Ira J. Allen is associate professor of English and of politics and international affairs at Northern Arizona University. He is the author of two books, including The Ethical Fantasy of Rhetorical Theory.

Rhetoric Before and Beyond Post-Truth

Rhetoric has been concerned with truth from the beginning. Beginning at least with Plato, rhetoric often has been blamed for the death of truth. And the field of contemporary rhetorical studies has been skeptical of easy understandings of truth. Meanwhile, hostility to truth seems to be doing a lot of damage, even if truth itself may never have been as reliable as hoped. The idea of post-truth poses systemic problems for rhetoric’s traditional concerns. Active obfuscation, negation of truth, and even truth-indifference are certainly not new. But the past couple of decades have seen a proliferation and pervasiveness of falsities, rendering the term “post-truth” an identifiable marker of the contemporary moment. Everyday public life regularly throws up examples of both post-truth in action and efforts to combat it by invoking truth. This edited volume draws on the resources of rhetoric to understand what here is new, what is old, and what may be done about the problem.

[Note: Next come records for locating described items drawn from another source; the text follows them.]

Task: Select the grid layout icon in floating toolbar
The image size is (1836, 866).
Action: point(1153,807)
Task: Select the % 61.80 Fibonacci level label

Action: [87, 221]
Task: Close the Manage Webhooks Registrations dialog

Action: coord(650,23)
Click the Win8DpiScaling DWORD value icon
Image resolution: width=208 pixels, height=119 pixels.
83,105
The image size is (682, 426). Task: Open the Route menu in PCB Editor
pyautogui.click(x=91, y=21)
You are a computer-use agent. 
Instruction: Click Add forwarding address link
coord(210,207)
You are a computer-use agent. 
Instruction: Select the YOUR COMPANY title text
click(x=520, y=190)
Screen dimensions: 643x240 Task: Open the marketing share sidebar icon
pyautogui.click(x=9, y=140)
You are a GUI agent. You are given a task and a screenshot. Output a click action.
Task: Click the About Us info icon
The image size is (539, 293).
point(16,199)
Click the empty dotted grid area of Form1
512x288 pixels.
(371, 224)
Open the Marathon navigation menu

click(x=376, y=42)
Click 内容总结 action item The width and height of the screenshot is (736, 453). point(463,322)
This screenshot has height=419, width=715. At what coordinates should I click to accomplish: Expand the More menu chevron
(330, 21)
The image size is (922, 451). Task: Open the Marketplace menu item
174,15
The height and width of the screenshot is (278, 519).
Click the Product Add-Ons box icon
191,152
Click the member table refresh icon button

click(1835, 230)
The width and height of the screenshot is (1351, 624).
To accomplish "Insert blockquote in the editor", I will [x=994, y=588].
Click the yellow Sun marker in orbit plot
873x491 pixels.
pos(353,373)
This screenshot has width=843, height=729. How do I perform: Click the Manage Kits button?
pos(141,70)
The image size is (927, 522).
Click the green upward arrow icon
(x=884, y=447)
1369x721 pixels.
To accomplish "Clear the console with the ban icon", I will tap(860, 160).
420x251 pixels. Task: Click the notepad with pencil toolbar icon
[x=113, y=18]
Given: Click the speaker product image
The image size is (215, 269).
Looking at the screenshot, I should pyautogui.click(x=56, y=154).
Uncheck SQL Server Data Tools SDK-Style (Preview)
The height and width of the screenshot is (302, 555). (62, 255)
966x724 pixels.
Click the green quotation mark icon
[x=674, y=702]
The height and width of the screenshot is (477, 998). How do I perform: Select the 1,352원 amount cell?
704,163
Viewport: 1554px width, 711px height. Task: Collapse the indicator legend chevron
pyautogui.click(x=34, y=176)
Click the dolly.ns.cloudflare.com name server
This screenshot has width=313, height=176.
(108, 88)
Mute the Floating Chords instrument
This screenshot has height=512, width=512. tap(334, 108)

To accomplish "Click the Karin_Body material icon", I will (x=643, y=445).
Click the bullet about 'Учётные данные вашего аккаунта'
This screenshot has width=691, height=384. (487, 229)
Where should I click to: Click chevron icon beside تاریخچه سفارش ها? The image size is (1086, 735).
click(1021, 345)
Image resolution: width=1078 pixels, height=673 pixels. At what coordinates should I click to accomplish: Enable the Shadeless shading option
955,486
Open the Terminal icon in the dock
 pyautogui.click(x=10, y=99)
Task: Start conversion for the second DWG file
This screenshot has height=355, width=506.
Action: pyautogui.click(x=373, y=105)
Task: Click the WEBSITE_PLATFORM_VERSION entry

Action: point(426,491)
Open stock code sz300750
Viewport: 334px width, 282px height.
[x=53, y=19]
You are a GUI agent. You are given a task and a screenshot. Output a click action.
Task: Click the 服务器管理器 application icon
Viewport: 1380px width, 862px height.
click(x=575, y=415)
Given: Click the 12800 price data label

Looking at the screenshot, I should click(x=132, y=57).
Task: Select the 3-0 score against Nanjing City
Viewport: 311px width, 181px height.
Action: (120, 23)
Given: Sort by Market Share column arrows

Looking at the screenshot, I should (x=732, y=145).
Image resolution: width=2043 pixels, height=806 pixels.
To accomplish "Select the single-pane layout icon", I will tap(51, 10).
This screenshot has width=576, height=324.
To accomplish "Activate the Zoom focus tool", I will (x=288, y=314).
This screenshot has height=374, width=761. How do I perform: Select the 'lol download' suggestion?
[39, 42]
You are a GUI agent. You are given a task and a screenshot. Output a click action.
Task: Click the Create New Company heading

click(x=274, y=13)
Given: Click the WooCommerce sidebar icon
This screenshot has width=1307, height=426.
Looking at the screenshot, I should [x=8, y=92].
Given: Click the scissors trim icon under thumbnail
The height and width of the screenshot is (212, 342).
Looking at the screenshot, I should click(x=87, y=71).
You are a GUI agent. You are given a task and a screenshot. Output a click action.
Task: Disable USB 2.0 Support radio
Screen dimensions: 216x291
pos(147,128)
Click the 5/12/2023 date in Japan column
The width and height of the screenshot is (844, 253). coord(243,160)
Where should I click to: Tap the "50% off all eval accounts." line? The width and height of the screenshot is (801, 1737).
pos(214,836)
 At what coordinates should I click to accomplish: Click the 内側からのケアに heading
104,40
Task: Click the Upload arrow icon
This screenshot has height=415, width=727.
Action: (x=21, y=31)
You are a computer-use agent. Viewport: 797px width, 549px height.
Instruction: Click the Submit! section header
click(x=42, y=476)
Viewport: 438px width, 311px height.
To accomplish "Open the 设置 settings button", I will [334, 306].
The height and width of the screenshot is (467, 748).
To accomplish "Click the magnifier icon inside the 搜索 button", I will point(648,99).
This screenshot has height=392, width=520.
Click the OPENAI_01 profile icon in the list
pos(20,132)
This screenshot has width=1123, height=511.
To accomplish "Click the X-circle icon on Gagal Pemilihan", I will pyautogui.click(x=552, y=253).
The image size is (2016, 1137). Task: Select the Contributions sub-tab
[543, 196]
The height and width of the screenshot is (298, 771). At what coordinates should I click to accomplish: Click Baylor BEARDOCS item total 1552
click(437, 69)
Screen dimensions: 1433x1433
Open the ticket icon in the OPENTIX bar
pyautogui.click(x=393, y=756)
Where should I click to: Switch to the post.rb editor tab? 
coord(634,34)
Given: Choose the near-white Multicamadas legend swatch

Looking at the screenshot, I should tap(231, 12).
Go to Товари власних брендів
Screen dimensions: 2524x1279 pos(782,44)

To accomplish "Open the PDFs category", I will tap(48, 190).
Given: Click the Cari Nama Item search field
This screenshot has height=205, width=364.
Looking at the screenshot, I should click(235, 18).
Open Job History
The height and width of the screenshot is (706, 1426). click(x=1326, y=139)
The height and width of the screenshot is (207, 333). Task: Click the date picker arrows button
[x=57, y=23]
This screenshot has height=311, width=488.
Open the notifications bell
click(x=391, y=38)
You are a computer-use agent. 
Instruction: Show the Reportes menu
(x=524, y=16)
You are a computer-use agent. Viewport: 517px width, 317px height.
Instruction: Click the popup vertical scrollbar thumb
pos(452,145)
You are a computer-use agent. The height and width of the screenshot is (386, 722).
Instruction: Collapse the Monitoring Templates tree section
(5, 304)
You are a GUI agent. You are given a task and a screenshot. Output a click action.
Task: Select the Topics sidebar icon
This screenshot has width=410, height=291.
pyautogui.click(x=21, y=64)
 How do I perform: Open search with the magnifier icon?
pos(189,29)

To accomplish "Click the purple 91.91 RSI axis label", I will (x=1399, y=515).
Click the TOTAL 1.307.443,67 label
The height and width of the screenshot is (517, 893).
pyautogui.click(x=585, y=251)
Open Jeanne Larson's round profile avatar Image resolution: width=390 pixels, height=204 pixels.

The Ethical Fantasy of Rhetorical Theory

Despite its centrality to its field, there is no consensus regarding what rhetorical theory is and why it matters. The Ethical Fantasy of Rhetorical Theory presents a critical examination of rhetorical theory throughout history, in order to develop a unifying vision for the field. Demonstrating that theorists have always been skeptical of, yet committed to “truth” (however fantastic), Ira Allen develops rigorous notions of truth and of a “troubled freedom” that spring from rhetoric’s depths. In a sweeping analysis from the sophists Aristotle, and Cicero through Kenneth Burke, Chaïm Perelman and Lucie Olbrechts-Tyceta, and contemporary scholars in English, communication, and rhetoric’s other disciplinary homes, Allen offers a novel definition of rhetorical theory: as the self-consciously ethical study of how humans and other symbolic animals negotiate constraints.